By way of example, having highlighted a lack of diversity within the women’s game in the build-up to the UEFA Women’s EURO 2022, the Professional Footballers’ Association (PFA) launched its See It. Achieve It campaign to address the problem of underrepresentation in the women’s game by creating a network for current WSL players from Black, mixed heritage, and minority ethnic backgrounds. We’ve also recently seen the UK Government capitalize on the Lionesses’ Women’s Euros victory on home soil by setting out new standards for equal access to sports for girls and boys in schools.
“In England, the women’s game is, undoubtedly, having a ‘moment’,” explains Marie-Christine Bouchier, the PFA’s Head of Women’s Football, who highlights the PFA’s focus on increasing the interest and participation in the women’s game as part of the union’s participation legacy. “The Lionesses’ victory in the European Championship has caught the imagination of football fans and the wider public. It has inspired more and more people to get involved – whether through playing or watching the game.”
KEY TAKEAWAYS | WOMEN’S FOOTBALL BUSINESS REPORT 2023
The latest edition of N3XT Sports’ annual Women’s Football Business Report 2023 welcomes exclusive contributions from the people leading the charge for women’s football.
They include: Jane Fernandez, Chief Operating Officer (COO) for FIFA Women’s World Cup Australia & New Zealand 2023; Sarah Gregorius, Director of Global Policy and Strategic Relations for Women’s Football at FIFPRO; Heidi Pellerano, Chief Commercial Officer (CCO) for Concacaf; Siri Wallenius, Head of International Relations at Swedish club Malmö FF; James Honeyman, Academy Manager for Arsenal Women FC; Sophie Sauvage, Head of International Women’s Football, Olympique Lyonnais Groupe; Arthur Guisasola, TikTok’s Global Sports Partner Manager; and the PFA’s Marie-Christine Bouchier.
Throughout our report, we compare the business strategies in several of the world’s burgeoning women’s football markets, including how they generate revenue as standalone products and the ways in which capital is re-invested into women’s football’s regional infrastructure.
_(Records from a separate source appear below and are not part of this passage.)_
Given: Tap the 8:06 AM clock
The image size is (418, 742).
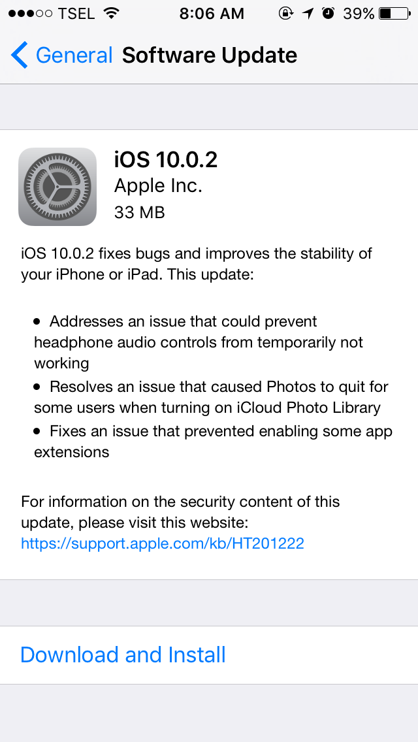Looking at the screenshot, I should [x=212, y=14].
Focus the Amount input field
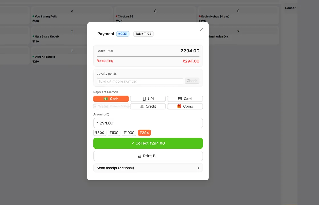This screenshot has height=205, width=319. (x=148, y=123)
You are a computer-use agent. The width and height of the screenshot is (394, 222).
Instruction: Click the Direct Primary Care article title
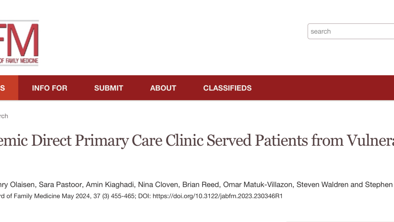[197, 141]
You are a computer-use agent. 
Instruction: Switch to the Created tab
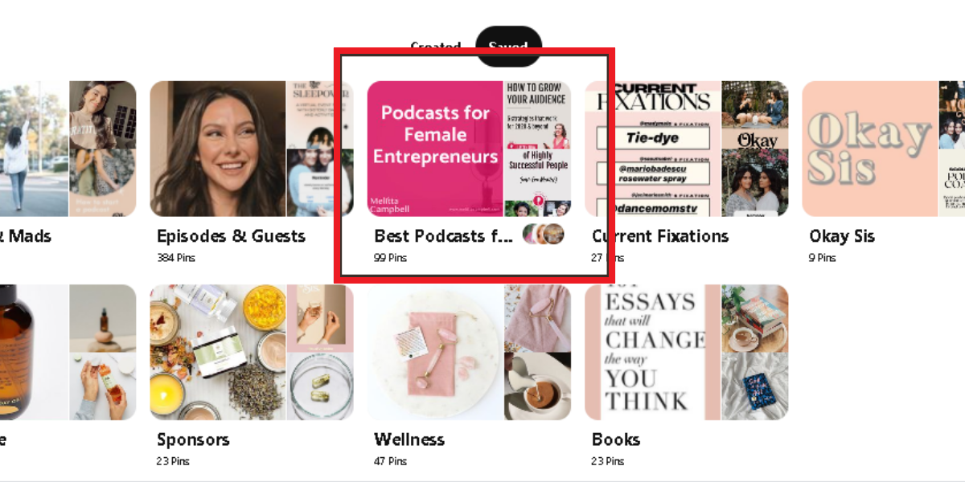tap(435, 47)
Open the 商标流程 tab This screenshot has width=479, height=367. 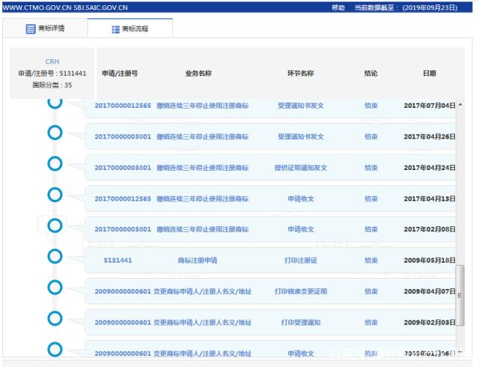[x=130, y=29]
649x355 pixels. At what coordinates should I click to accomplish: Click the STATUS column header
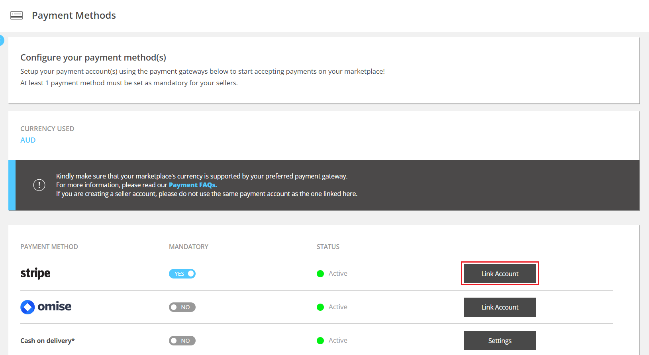328,247
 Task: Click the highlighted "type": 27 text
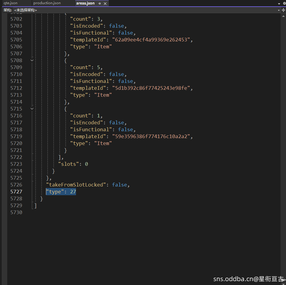coord(61,192)
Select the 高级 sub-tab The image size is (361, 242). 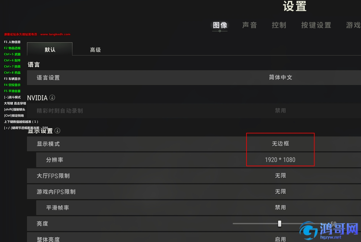[95, 50]
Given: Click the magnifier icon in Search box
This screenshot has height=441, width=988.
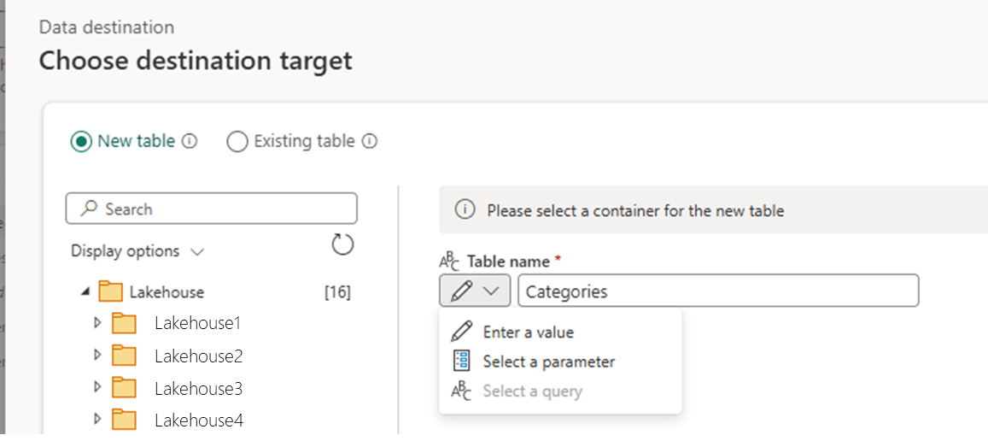Looking at the screenshot, I should [91, 209].
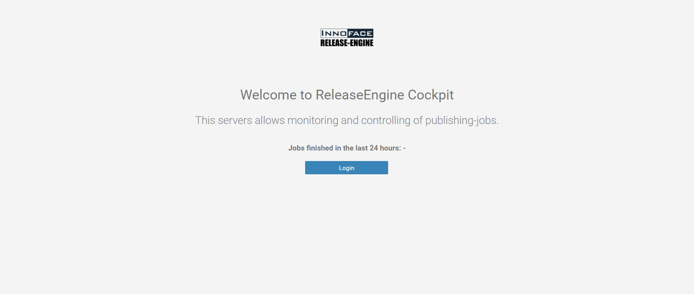Viewport: 694px width, 294px height.
Task: Click '24 hours' in the jobs status line
Action: click(385, 148)
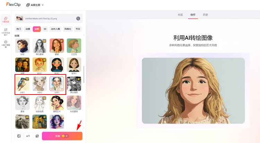Select the 3D category filter
Viewport: 260px width, 143px height.
tap(45, 29)
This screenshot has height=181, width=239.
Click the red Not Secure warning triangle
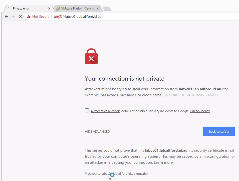(29, 17)
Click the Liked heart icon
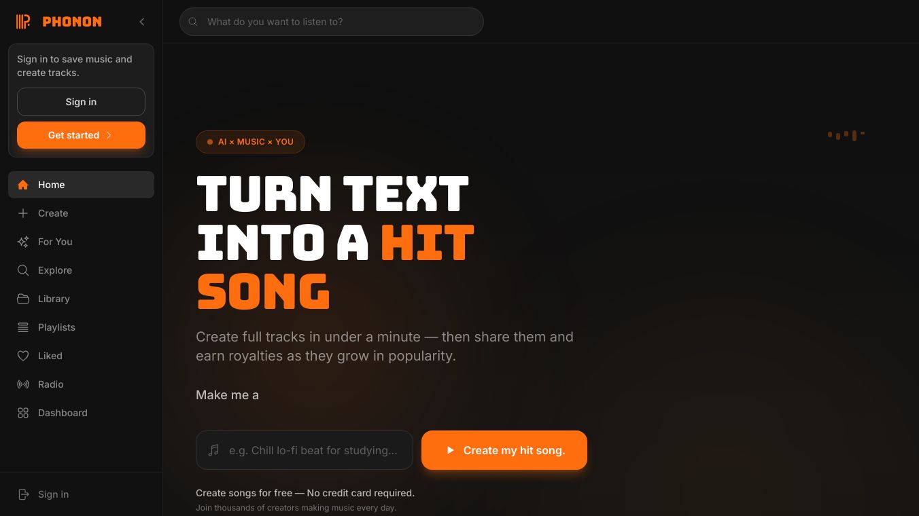919x516 pixels. pyautogui.click(x=23, y=356)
This includes the importance for developing women’s football through:
1. Commercial independence: this requires the women’s brand finding spaces where it can develop and flourish independent of its male counterparts while advocating collaboration between football’s key stakeholders and generating unique commercial opportunities for the sport.
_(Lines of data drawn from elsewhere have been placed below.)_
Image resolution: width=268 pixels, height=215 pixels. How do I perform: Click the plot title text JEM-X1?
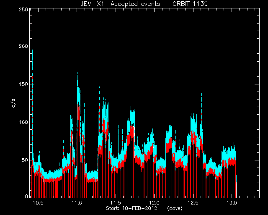[92, 4]
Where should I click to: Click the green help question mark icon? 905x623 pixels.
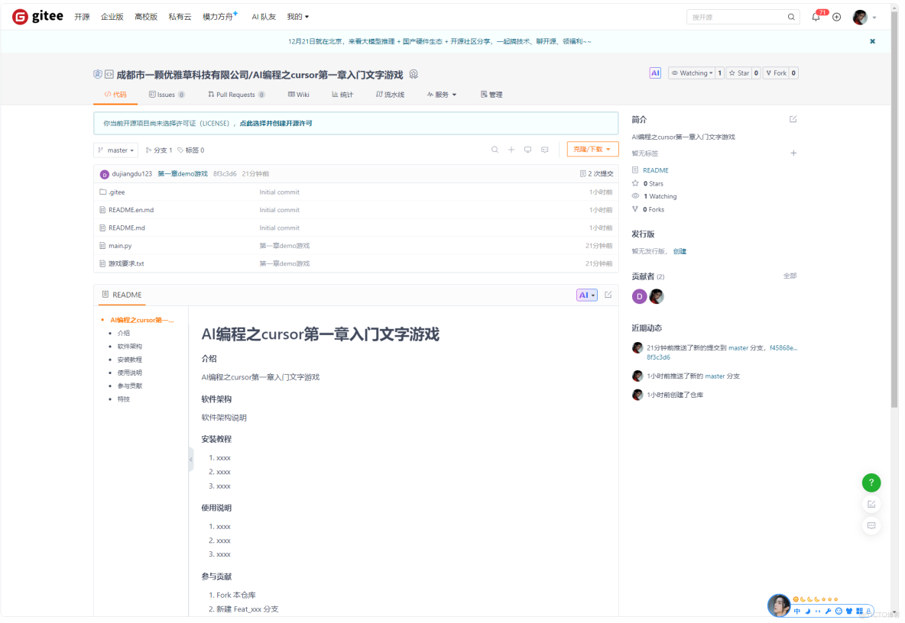click(871, 483)
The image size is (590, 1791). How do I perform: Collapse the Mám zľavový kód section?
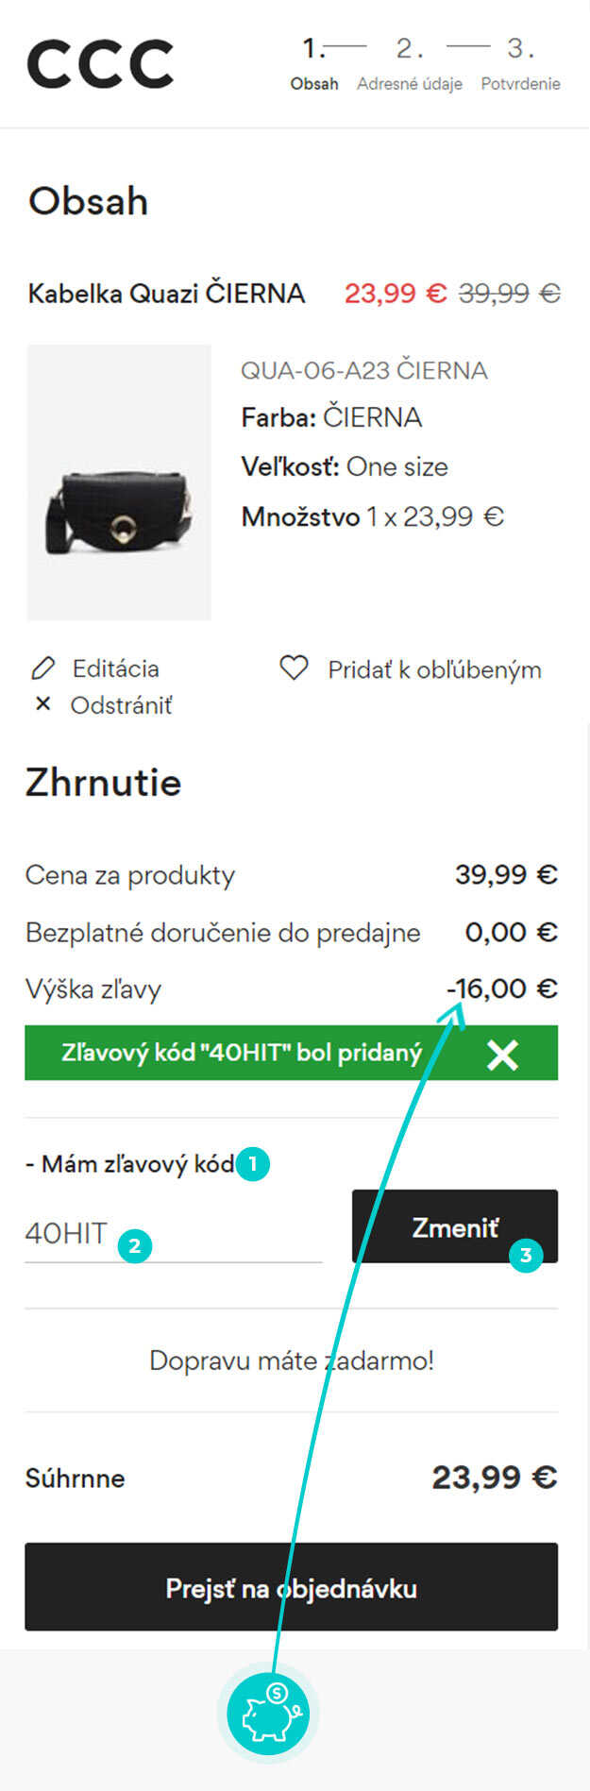pyautogui.click(x=130, y=1164)
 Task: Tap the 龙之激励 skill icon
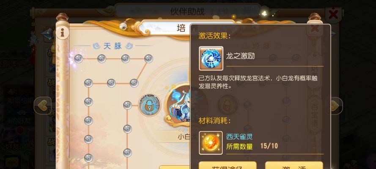(x=211, y=58)
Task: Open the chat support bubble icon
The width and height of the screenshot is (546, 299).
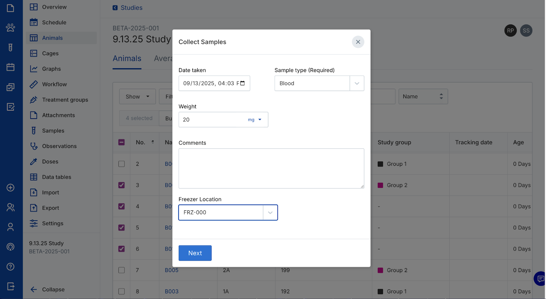Action: coord(540,279)
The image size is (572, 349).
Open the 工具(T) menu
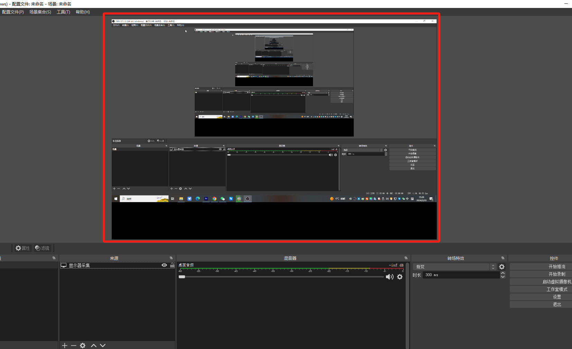[63, 12]
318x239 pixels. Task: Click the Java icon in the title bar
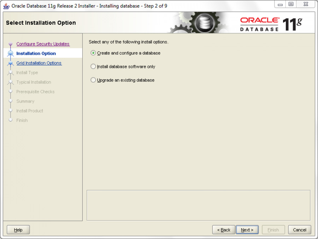6,6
2. Academy infrastructure: rights holders are exploring new revenue streams and investment opportunities via women’s football infrastructure, talent identification and player development, which are becoming increasingly important aspects of the women’s game and its professionalization.
3. Audience growth & retention: fan engagement grants the rights holder insights into how they should position the women’s product within their overall business objectives and how it serves the development and delivery of strategies for generating revenues via the women’s game.
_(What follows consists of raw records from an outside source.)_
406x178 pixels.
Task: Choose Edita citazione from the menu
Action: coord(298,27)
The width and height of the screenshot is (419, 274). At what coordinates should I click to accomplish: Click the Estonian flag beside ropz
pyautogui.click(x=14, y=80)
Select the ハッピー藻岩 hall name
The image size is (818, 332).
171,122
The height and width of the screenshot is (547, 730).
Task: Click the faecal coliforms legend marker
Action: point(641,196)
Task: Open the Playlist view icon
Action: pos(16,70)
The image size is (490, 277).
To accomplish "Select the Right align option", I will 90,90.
4. Accessibility and demand: this includes ways in which the FIFA Women’s World Cup will inspire female participation and employment in football, as well as ways traditional, digital, and social media can boost women’s matchday attendances and drive customer relationships that appeal to sponsors.
WHAT’S N3XT?
Exposure is a term often used when we talk about the direction of women’s football. We have seen unprecedented viewership growth in the game’s major markets over the past 12 months. For example, the UEFA Women’s Euro 2022 tournament has had a positive knock-on effect for the domestic game in Europe, while the Lionesses’ victory provided significant gains for England’s WSL top-flight match attendances and broadcast viewership.
How this translates to the Australian and New Zealand markets will rely, not only on how many people tune into this year’s FIFA Women’s World Cup – the first hosted in Oceania and by two confederations – but also depends on the type of impact we will see at domestic club and grassroots level. “The FIFA Women’s World Cup will set the benchmark; with over 1.5 million people in our stadiums and more than two billion watching the tournament worldwide,” FIFA’s Fernandez explains. “The impact to the economy and the social outcome the legacy of this tournament aims to leave globally, regionally, and domestically cannot be underestimated.”
By comparison, the last edition of FIFA Women’s World Cup held in France in 2019 reached a tournament record 1.12 billion viewers worldwide, across all linear and digital channels. Meanwhile, the number of registered female players in France increased by 10 percent within eight months of the 2019 Women’s World Cup, demonstrating the influence the tournament had on the growth of the women’s game domestically, and the opportunity for clubs in particular to capitalize on interest.
In order to build a business case for women’s football, sports organizations and rights holders must first build-in their very own business strategy dedicated to the women’s product. In doing so, this is the biggest step a club, league, or federation can take when nurturing the women’s game independent of its male counterparts, while at the same time advocating an operational roadmap designed to maximize collaboration across the entire football sector.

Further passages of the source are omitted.